Nel 1957 nasce mio fratello Jean Jacques, e ci danno un altro alloggio. Quella sì che era una casa!

Purtroppo mio padre, sempre più precario di salute, non potendo lavorare, rimase in invalidità per due anni.

Nel 1963 morì mia nonna, così mio padre andò in Italia. Tornò a casa con un grande dolore per la perdita della mamma, che era stata accudita dalla sorella. Nel 1964 arriviamo in Italia per le vacanze; io avevo appena finito la terza media, avevano cominciato a ristrutturare anche la casa. Mio padre peggiorava, e non era in grado di affrontare il viaggio di ritorno, così siamo stati costretti a rimanere in Italia. E’ stata dura dovere ricominciare da zero, lasciare tutto e tutti ! Queste cose lasciano il segno.

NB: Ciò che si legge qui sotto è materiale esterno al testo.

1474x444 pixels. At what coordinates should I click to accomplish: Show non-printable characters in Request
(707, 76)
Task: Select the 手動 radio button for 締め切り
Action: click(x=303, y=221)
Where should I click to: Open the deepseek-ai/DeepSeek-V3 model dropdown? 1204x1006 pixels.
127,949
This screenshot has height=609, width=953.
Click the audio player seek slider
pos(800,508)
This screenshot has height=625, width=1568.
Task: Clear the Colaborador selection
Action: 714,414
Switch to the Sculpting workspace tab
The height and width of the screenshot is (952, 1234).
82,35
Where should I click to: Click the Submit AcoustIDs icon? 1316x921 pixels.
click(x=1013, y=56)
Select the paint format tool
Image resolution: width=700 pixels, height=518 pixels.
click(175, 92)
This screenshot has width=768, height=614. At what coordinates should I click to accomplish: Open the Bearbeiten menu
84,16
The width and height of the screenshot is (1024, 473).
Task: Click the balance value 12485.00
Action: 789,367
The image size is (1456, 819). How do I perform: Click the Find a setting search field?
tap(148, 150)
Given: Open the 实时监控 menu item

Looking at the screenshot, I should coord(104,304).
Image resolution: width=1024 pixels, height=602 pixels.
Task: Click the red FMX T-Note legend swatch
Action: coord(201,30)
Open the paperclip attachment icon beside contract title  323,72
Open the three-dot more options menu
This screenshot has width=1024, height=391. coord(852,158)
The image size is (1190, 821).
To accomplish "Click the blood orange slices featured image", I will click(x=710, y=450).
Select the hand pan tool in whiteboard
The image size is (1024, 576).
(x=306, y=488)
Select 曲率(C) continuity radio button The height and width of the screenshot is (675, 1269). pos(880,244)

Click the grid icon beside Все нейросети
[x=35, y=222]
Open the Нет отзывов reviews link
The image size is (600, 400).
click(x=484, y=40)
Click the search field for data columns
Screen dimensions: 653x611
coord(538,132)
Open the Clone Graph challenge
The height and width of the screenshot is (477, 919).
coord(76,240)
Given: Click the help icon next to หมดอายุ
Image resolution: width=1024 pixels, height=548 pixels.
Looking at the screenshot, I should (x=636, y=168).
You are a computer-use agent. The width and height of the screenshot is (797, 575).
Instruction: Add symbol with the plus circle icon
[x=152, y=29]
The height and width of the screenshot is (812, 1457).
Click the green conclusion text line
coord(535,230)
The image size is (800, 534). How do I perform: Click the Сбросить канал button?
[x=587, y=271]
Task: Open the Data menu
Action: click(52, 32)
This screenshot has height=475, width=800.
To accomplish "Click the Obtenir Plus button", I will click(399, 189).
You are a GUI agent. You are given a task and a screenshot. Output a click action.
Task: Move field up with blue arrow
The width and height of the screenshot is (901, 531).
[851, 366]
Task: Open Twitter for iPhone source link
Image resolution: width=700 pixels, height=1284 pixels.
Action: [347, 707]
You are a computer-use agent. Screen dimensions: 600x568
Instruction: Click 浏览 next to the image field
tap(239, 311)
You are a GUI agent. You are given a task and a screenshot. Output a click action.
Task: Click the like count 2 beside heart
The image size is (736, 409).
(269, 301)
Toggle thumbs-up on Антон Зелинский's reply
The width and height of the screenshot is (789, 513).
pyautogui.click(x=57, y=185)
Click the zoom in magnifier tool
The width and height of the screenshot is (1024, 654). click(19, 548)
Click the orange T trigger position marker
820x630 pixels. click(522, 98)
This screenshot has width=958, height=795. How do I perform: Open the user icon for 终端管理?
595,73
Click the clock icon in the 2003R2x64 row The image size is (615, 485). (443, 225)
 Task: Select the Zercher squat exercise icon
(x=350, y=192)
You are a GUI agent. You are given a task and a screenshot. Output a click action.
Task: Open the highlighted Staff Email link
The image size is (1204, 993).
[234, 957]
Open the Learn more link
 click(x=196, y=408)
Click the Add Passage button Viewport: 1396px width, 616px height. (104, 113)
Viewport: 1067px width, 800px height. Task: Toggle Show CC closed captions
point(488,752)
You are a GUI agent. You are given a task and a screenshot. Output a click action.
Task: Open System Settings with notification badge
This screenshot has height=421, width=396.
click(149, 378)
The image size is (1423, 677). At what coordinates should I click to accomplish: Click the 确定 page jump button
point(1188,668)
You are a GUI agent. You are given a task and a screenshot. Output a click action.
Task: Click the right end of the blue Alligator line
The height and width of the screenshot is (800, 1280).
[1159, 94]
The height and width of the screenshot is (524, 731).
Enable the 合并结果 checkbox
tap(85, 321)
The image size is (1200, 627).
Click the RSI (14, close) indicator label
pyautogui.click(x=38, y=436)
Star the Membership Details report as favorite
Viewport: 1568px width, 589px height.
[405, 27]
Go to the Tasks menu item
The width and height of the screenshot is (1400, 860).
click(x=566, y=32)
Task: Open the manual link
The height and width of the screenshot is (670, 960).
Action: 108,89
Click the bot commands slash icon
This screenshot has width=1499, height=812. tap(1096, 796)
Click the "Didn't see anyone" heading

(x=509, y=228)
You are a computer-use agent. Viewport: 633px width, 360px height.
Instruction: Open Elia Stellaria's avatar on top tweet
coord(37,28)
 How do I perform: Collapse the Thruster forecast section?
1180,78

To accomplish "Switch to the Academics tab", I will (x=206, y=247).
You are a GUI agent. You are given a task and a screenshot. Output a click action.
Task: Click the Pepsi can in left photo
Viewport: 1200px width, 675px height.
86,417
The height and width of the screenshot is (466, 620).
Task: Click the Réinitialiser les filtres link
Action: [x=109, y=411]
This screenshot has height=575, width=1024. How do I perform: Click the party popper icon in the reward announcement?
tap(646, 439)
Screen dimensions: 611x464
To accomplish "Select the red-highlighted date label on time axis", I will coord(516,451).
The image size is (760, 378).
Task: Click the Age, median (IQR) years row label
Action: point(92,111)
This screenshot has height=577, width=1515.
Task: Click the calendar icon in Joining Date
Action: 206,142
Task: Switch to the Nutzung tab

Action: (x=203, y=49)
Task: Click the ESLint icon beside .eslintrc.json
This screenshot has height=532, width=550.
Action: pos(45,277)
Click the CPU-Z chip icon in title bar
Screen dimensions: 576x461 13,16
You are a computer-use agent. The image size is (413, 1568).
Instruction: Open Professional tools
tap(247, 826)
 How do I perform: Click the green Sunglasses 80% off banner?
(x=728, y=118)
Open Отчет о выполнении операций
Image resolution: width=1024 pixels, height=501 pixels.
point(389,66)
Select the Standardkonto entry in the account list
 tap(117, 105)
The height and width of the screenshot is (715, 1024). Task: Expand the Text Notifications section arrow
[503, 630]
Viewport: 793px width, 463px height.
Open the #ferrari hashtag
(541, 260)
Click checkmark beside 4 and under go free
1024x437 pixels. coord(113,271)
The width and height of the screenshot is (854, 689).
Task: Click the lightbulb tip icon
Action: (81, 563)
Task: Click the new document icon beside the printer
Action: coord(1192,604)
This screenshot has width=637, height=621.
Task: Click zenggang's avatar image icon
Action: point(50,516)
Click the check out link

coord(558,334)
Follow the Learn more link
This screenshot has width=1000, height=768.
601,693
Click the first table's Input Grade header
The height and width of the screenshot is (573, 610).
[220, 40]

Mio padre morì il 31/10/1965: malaria e silicosi… Aveva fatto la guerra, lavorato in fondo alla miniera per venti lunghi anni. Alla sua morte avevo 15 anni, lo ricordo una persona semplice, buona e umile. Mia madre è morta nel 2007; rimasta vedova a 47 anni , ha dovuto fare enormi sacrifici per la sua famiglia. Ma a lei non pesava il lavoro! Il fardello più pesante è stata la perdita del suo amato Giovanni, mio padre!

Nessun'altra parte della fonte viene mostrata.